REVEALER: Reinforcement-Guided Visual Reasoning for Element-Level Text-Image Alignment Evaluation
Fulin Shi, Wenyi Xiao, Bin Chen, Liang Din, Leilei Gan
TL;DR
The paper tackles the need for fine-grained, interpretable evaluation of text-to-image alignment. It presents REVEALER, a reinforcement-guided visual reasoning framework that uses a grounding–reasoning–conclusion paradigm, supported by a cold-start supervised fine-tuning phase and a GRPO-based reinforcement learning stage to produce element-level alignment judgments. Key contributions include a 25K visual reasoning trajectory dataset constructed from EvalMuse-40K, a two-stage training pipeline, and state-of-the-art results on EvalMuse-40K, RichHF, MHaluBench, and GenAI-Bench, along with improved efficiency relative to iterative reasoning approaches.

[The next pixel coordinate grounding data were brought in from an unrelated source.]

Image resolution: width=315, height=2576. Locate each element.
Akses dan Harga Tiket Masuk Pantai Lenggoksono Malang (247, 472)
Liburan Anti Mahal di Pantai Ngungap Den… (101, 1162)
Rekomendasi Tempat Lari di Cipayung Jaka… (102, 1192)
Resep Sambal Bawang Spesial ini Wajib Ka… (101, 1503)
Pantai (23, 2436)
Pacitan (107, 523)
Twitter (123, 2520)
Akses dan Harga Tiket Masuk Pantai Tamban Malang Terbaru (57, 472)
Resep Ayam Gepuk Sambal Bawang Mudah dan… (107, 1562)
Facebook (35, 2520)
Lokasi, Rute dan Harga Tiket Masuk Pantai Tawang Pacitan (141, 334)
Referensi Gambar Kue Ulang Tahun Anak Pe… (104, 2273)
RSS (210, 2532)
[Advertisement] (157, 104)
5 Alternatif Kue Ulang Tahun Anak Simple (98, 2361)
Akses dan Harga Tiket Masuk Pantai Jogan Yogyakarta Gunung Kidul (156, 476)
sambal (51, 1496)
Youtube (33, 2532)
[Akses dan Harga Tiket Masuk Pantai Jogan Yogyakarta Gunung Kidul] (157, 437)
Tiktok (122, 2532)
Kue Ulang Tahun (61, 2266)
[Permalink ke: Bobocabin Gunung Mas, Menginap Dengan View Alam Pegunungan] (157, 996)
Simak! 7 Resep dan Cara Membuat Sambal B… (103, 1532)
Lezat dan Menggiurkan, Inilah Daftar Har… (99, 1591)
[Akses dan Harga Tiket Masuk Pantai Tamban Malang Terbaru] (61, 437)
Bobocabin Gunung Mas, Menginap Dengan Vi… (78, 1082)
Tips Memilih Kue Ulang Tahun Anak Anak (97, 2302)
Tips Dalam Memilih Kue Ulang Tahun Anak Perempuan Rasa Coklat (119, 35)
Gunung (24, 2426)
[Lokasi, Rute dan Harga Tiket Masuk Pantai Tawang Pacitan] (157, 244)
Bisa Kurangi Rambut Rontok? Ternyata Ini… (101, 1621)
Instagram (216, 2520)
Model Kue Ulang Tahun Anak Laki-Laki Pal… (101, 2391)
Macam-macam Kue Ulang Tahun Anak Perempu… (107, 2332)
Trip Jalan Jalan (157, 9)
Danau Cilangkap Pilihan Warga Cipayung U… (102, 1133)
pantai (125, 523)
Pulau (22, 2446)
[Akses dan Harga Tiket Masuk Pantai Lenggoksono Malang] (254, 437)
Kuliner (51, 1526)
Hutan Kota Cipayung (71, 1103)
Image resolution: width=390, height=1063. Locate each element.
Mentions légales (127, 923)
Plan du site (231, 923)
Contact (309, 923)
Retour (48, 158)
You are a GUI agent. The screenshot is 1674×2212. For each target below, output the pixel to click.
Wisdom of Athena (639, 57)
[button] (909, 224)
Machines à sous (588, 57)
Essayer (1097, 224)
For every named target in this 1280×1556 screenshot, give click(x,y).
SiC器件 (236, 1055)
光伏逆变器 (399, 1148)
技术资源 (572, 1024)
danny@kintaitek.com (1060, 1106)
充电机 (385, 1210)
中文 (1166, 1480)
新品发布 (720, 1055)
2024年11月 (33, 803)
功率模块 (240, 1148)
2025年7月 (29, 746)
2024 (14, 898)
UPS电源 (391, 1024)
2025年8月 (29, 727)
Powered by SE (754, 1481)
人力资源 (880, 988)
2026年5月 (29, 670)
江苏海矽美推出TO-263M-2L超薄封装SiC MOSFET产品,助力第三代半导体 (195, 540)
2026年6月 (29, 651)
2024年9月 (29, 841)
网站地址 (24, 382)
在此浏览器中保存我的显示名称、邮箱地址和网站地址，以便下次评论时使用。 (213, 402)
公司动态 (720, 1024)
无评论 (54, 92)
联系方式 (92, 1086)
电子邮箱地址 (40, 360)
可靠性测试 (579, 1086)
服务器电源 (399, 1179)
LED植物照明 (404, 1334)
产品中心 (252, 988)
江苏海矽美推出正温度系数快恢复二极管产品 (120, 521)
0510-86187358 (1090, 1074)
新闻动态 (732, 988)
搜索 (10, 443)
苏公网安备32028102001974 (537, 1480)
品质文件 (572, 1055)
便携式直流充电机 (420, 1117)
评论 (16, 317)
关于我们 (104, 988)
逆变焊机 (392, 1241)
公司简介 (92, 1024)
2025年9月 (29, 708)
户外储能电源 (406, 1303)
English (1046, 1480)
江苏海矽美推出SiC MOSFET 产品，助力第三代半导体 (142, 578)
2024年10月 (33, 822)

The work delivers interpretable, human-aligned evaluation signals that generalize across benchmarks, offering a scalable tool for validating and improving T2I models in practical deployments.
Abstract
Evaluating the alignment between textual prompts and generated images is critical for ensuring the reliability and usability of text-to-image (T2I) models. However, most existing evaluation methods rely on coarse-grained metrics or static QA pipelines, which lack fine-grained interpretability and struggle to reflect human preferences. To address this, we propose REVEALER, a unified framework for element-level alignment evaluation based on reinforcement-guided visual reasoning. Adopting a structured "grounding-reasoning-conclusion" paradigm, our method enables Multimodal Large Language Models (MLLMs) to explicitly localize semantic elements and derive interpretable alignment judgments. We optimize the model via Group Relative Policy Optimization(GRPO) using a composite reward function that incorporates structural format, grounding accuracy, and alignment fidelity. Extensive experiments across four benchmarks-EvalMuse-40K, RichHF, MHaluBench, and GenAI-Bench-demonstrate that REVEALER achieves state-of-the-art performance. Our approach consistently outperforms both strong proprietary models and supervised baselines while demonstrating superior inference efficiency compared to existing iterative visual reasoning methods.